Personal information
- Full name: Elfed Ellison Evans
- Date of birth: 28 August 1926
- Place of birth: Ferndale, Wales
- Date of death: 13 May 1988 (aged 61)
- Place of death: Burton upon Trent, England
- Position(s): Forward

Senior career*
- Years: Team / Apps / (Gls)
- 1949–1952: Cardiff City / 46 / (18)
- 1951: → Torquay United (loan) / 12 / (6)
- 1952–1955: West Bromwich Albion / 17 / (3)
- 1955–1956: Wrexham / 34 / (16)
- 1956–1957: Southport / 13 / (0)
- Caernarfon Town
- Burton Albion

= Elfed Evans =

Welsh footballer

Elfed Ellison Evans (28 August 1926 – 13 May 1988) was a Welsh professional footballer.

==Career==
Evans, an inside-forward, joined Cardiff City in May 1949 from Treharris, having previously played for Trelewis and Glamorgan side Nelson. He made his league debut the following season in a 1–1 draw with Sheffield Wednesday and, even though he played in less than half of the club's matches that season, he finished as the team's top scorer. He joined Torquay United on loan in March 1951, scoring six goals in twelve league games. He returned to Cardiff, playing one more season to finish his Ninian Park career with 18 goals in 46 games.

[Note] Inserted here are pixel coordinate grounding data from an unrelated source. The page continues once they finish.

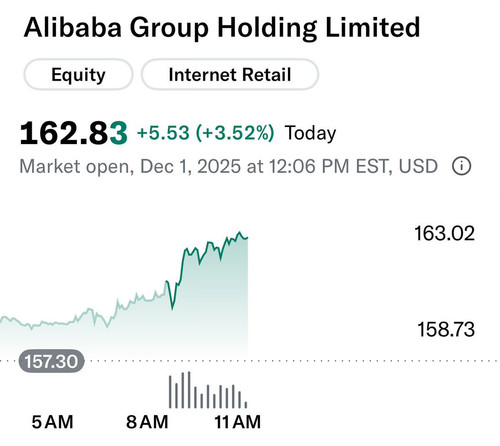Click the 5 AM time axis label
Viewport: 500px width, 446px height.
(x=52, y=422)
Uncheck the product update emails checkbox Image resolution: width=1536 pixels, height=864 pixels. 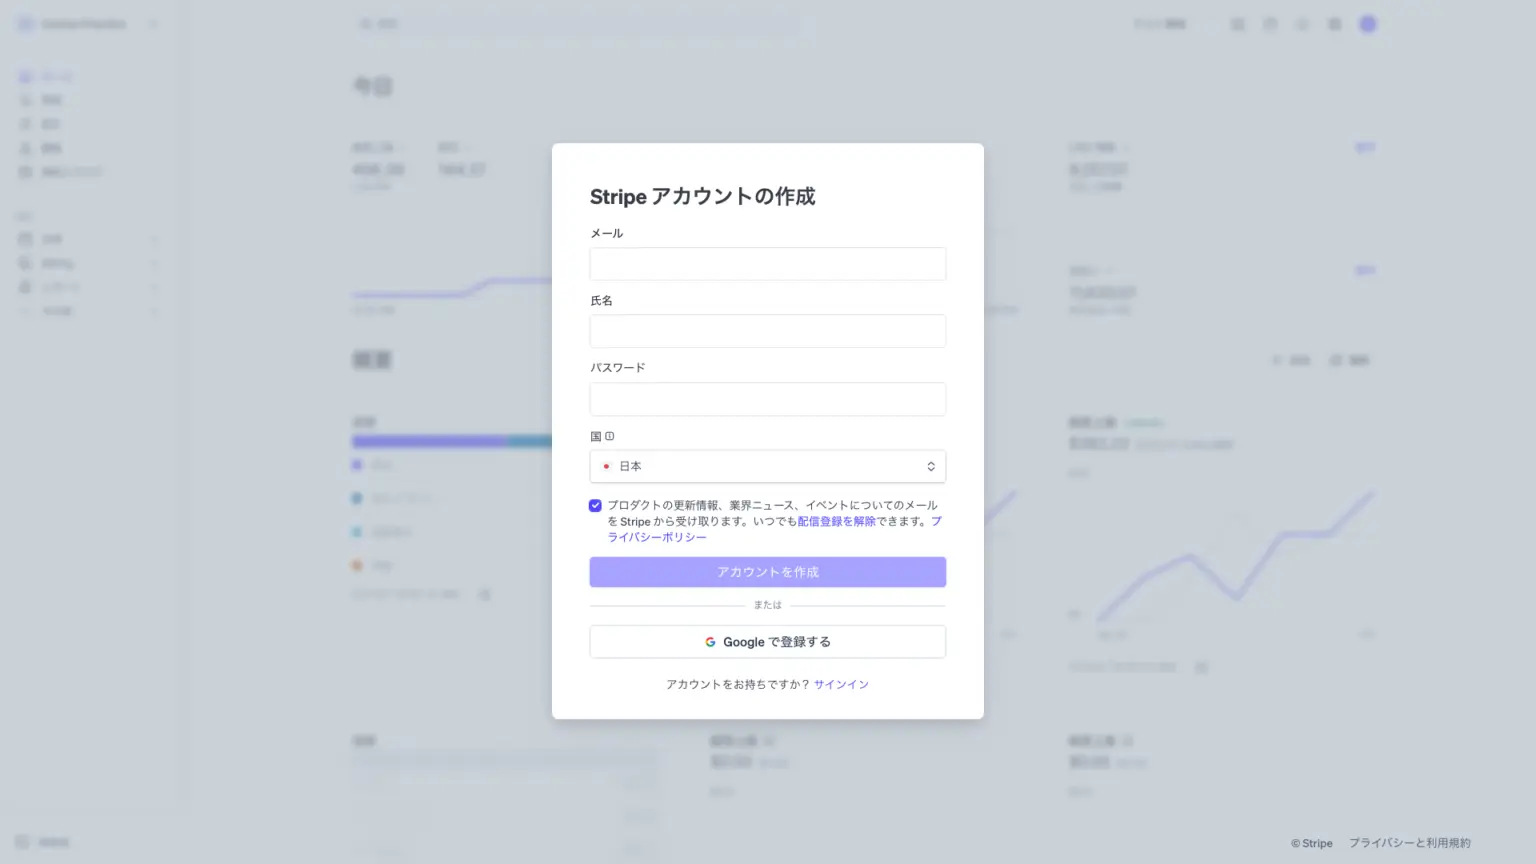point(595,506)
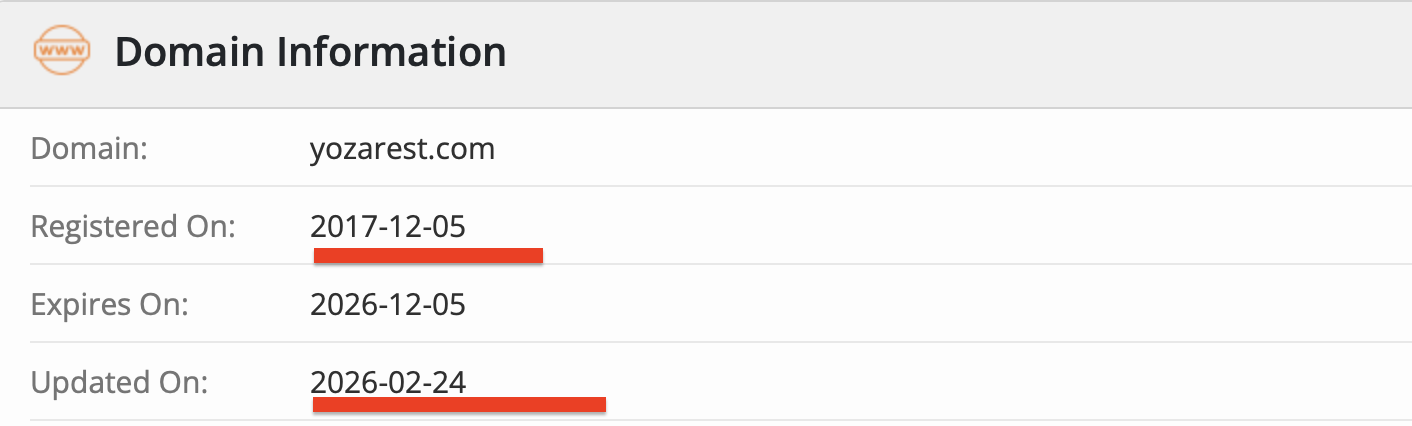Select the 2026-12-05 expiration date
Image resolution: width=1412 pixels, height=426 pixels.
pyautogui.click(x=388, y=305)
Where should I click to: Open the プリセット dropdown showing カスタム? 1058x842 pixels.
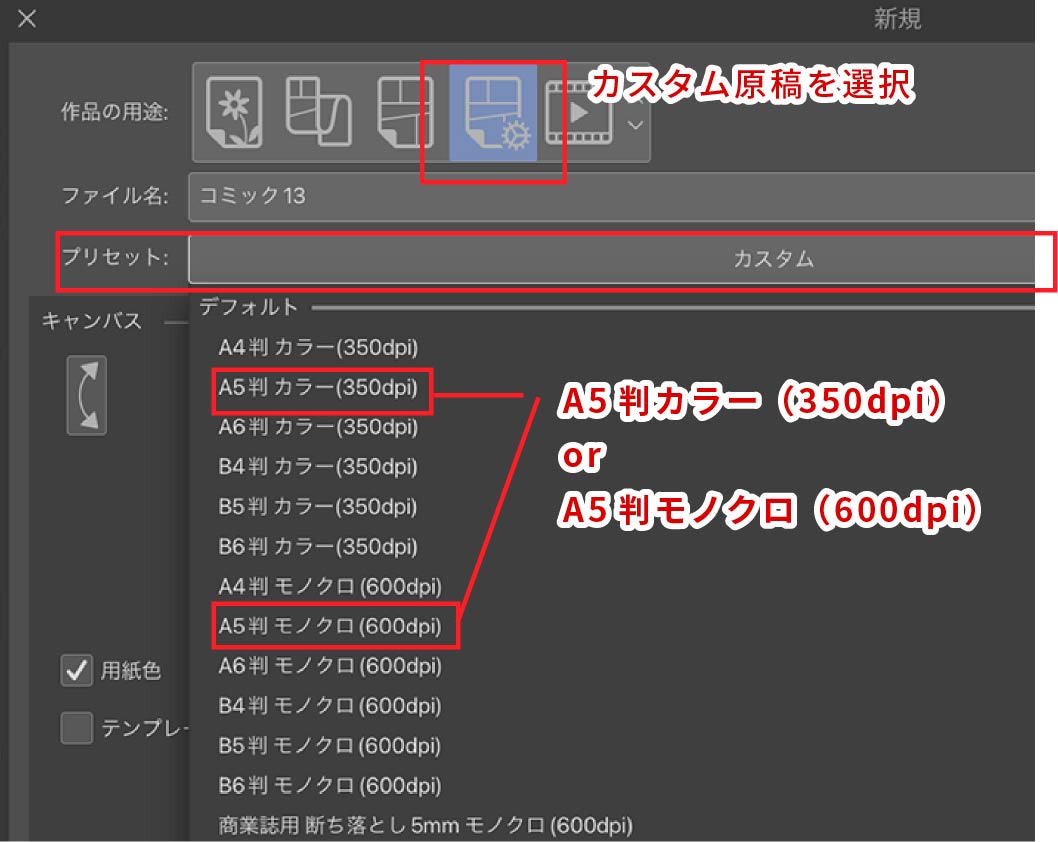click(x=610, y=259)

In June 1952 he moved to West Bromwich Albion for a fee of £5,000 and played 17 times the following season. However, he did not appear in Albion's league side for the next two seasons and in June 1955 joined Wrexham for £1,250. In December 1956 he moved on again, after scoring 16 times in 34 league games for the Robins, joining Southport for £600. He played 13 games for Southport without scoring to finish his league career. He subsequently played for non-league sides Caernarfon Town and Burton Albion.

Elfed Evans died in May 1988 aged 61.